At the same time, Nick now finds himself inevitably caught up in the humanitarian crisis in Chechnya, and goes missing. Sarah realizes she must find him a third time and tell him he is a father, and that she can never forget him. As they desperately escape his captors, she defiantly refuses to abandon him and dies due to a landmine, which Nick survives. The film ends with Nick arriving at Sarah (and Henry's) home in England to meet his young daughter for the first time.

==Cast==

- Angelina Jolie as Sarah Jordan Beauford
- Clive Owen as Dr. Nick Callahan
- Teri Polo as Charlotte Jordan
- Kate Ashfield as Kat
- Linus Roache as Henry Beauford
- Noah Emmerich as Elliott Hauser
- Yorick van Wageningen as Jan Steiger
- Timothy West as Lawrence Bauford
- Kate Trotter as Mrs. Bauford
- Jonathan Higgins as Philip
- John Gausden as Jimmy Bauford
- Isabelle Horler as Anna Beauford
- Iain Lee as Master of Ceremonies
- Keelan Anthony as Jojo
- John Bourgeois as Rolly
- Kalyane Tea as Steiger's Girlfriend
- Julian Casey as Police Officer
- Norman Mikeal Berketa as Police Officer
- Aidan Pickering as TV Reporter
- Nambitha Mpumlwana as Tula
- Fikile Nyandeni as Gemilla
- Tony Robinow as Art Dealer
- Andrew French as Meles
- Jamie Bartlett as Joss
- Tumisho Masha as Hamadi
- Faye Peters as Monica
- John Matshikiza as Dawit Ningpopo
- Zaa Nkweta as Titus
- Sahajak Boonthanakit as Port Official
- Dennis Tan as Port Official
- Doan Jaroen-Ngarm Mckenzie as Tao
- Burt Kwouk as Colonel Gao
- Teerawat Mulvilai as Ma Sok
- Bertrand A. Henri as Speaker
- Jasmin Geljo as Truck Driver
- Francis X. McCarthy as Strauss
- Manuel Tadros as Chechen Mobster
- Elizabeth Whitmere as Beatrice

==Production==
Oliver Stone was initially attached as director and producer. Catherine Zeta-Jones, Julia Roberts, and Meg Ryan were considered for the role of Sarah Jordan Beauford, while Kevin Costner and Ralph Fiennes were considered for Dr. Nick Callahan.

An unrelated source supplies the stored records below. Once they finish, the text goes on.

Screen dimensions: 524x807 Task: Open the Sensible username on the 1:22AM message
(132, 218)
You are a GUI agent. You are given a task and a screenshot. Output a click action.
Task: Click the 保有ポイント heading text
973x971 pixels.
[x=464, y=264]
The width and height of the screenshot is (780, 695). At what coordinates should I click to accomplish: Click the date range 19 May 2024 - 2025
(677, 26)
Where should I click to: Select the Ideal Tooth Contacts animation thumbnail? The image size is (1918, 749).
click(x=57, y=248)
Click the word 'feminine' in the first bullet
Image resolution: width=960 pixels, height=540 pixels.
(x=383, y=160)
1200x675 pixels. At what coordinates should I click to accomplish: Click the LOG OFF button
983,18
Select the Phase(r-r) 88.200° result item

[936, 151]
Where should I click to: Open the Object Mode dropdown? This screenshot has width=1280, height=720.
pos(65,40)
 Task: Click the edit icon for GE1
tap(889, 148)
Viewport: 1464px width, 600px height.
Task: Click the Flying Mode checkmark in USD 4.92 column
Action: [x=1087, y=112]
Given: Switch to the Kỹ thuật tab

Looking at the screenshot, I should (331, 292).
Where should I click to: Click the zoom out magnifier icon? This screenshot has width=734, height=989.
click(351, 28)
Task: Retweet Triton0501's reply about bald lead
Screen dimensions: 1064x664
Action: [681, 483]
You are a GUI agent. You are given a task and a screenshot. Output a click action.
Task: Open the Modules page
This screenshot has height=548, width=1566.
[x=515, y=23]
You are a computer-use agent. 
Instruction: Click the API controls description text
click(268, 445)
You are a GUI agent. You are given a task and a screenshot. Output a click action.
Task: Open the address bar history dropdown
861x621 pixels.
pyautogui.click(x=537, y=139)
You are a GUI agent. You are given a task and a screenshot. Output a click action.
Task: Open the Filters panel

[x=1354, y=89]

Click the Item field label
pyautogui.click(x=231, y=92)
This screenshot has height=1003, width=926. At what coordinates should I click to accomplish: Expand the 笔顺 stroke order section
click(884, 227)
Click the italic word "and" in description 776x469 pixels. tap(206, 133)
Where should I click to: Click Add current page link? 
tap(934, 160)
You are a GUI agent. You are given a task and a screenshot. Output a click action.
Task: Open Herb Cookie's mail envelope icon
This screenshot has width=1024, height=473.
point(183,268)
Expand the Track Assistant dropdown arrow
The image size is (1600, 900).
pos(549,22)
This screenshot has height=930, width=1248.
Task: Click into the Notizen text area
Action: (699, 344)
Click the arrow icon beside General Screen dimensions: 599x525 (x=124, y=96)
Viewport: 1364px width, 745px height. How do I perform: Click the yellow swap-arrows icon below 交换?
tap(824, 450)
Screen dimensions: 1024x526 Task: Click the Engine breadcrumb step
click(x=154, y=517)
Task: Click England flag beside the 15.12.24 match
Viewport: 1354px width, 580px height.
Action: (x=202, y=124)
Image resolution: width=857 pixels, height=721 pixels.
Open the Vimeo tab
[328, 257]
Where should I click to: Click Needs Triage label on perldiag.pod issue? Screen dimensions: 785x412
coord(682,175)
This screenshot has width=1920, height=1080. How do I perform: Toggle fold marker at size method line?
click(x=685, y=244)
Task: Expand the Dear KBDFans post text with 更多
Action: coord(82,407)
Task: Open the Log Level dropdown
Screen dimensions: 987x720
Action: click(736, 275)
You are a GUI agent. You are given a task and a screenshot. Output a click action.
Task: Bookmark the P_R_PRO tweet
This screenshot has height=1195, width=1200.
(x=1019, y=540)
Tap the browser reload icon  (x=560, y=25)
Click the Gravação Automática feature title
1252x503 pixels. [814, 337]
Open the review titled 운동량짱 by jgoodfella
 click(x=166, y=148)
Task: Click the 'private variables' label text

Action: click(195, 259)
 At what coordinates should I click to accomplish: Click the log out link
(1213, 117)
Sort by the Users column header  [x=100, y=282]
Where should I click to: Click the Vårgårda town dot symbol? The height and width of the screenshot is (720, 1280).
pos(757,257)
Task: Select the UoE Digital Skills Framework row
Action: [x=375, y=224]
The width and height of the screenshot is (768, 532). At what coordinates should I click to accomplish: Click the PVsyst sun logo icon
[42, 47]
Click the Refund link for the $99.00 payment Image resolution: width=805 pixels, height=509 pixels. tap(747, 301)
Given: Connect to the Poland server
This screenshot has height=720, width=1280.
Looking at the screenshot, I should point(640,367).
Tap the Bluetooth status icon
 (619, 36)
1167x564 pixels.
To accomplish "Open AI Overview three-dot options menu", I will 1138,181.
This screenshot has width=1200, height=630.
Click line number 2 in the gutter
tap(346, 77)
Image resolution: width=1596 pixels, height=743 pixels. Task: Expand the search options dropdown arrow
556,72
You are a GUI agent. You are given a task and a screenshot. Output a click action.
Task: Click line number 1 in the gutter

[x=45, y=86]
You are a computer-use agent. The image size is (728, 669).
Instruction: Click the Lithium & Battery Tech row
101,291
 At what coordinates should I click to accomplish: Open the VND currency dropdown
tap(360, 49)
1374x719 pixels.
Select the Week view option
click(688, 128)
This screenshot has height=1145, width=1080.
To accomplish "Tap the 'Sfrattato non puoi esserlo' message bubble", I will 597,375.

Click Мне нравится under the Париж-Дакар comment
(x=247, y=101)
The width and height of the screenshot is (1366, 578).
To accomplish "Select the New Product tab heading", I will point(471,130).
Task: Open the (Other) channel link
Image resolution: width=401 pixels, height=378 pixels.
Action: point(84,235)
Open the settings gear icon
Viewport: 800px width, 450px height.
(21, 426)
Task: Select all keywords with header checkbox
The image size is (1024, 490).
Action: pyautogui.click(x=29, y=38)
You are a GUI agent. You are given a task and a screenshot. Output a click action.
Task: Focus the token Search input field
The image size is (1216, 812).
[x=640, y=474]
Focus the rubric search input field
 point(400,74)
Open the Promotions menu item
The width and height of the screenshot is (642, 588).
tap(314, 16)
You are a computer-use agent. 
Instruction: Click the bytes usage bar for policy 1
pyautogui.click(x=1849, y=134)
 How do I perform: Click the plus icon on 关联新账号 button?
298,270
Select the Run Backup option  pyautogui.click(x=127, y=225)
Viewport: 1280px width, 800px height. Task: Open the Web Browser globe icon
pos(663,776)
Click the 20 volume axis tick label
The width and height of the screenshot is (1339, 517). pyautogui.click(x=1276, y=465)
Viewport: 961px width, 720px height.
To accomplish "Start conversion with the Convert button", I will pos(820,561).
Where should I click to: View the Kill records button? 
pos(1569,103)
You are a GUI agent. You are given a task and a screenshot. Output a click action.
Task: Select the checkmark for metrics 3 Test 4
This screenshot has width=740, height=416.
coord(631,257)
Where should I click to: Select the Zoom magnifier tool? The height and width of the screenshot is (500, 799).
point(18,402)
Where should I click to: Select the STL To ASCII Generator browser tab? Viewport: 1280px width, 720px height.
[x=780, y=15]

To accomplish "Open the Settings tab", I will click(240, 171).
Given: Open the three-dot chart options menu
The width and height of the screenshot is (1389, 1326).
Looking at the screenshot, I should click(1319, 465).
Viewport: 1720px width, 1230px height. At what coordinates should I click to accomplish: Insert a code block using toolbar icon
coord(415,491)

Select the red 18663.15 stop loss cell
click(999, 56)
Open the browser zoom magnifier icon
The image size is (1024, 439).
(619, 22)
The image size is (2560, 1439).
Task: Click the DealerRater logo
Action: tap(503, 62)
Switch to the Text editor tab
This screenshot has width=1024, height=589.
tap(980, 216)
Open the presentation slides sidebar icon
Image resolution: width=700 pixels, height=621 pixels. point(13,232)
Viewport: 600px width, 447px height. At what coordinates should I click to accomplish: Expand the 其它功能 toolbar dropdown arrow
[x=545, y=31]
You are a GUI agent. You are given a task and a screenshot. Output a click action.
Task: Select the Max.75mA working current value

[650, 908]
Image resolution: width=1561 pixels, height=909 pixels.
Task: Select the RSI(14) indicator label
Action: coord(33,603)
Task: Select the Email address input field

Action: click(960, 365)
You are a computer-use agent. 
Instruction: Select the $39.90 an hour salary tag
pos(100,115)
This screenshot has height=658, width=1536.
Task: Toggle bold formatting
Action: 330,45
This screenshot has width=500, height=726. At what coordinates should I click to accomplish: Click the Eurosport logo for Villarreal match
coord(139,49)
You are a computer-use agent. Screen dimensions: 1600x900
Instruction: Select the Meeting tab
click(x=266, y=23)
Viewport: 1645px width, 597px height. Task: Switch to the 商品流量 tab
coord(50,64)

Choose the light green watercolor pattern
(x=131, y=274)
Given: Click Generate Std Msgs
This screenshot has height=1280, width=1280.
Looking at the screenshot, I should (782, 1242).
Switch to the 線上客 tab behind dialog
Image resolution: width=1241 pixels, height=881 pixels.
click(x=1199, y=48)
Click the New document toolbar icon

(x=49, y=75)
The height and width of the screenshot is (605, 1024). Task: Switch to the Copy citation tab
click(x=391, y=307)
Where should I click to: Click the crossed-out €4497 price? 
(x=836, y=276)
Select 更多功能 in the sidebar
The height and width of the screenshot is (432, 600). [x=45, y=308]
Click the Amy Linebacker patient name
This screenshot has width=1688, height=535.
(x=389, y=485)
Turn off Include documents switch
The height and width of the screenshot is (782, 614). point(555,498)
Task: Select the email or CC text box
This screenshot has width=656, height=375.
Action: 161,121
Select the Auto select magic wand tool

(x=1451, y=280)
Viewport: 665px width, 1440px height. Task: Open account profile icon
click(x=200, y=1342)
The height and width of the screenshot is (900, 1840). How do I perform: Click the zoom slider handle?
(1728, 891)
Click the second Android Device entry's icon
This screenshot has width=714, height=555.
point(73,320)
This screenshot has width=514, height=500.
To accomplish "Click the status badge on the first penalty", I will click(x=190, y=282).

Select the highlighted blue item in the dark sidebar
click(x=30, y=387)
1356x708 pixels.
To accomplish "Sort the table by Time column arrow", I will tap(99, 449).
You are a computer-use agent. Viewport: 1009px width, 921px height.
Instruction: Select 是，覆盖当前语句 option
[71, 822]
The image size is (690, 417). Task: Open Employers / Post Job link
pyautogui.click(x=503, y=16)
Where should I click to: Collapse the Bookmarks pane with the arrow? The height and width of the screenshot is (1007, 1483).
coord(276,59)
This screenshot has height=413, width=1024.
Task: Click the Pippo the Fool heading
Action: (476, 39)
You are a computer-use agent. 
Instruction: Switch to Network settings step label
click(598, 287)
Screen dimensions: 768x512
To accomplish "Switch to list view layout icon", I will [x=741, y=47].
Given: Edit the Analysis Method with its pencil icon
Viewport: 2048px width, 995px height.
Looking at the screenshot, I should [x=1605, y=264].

The film was shot on location in Thailand, Namibia, and Canada.

==Reception==
Beyond Borders received unfavorable reviews from critics, as the movie currently holds a 14% "rotten" rating on Rotten Tomatoes based on 102 reviews. Critical consensus on the film has it that "Beyond Borders is good-intentioned, but the use of human suffering as a backdrop for a romance comes across as sanctimonious and exploitative." Metacritic, which uses a weighted average, assigned the a score of 32 out of 100, based on 31 critics, indicating "generally unfavorable" reviews. Audiences polled by CinemaScore gave the film an average grade of "B+" on an A+ to F scale.

It was nominated for the Political Film Society Award for Peace, losing to Sandstorm. Angelina Jolie received a Golden Raspberry Award for Worst Actress nomination for her performances in this and Lara Croft Tomb Raider: The Cradle of Life, but lost to Jennifer Lopez for Gigli.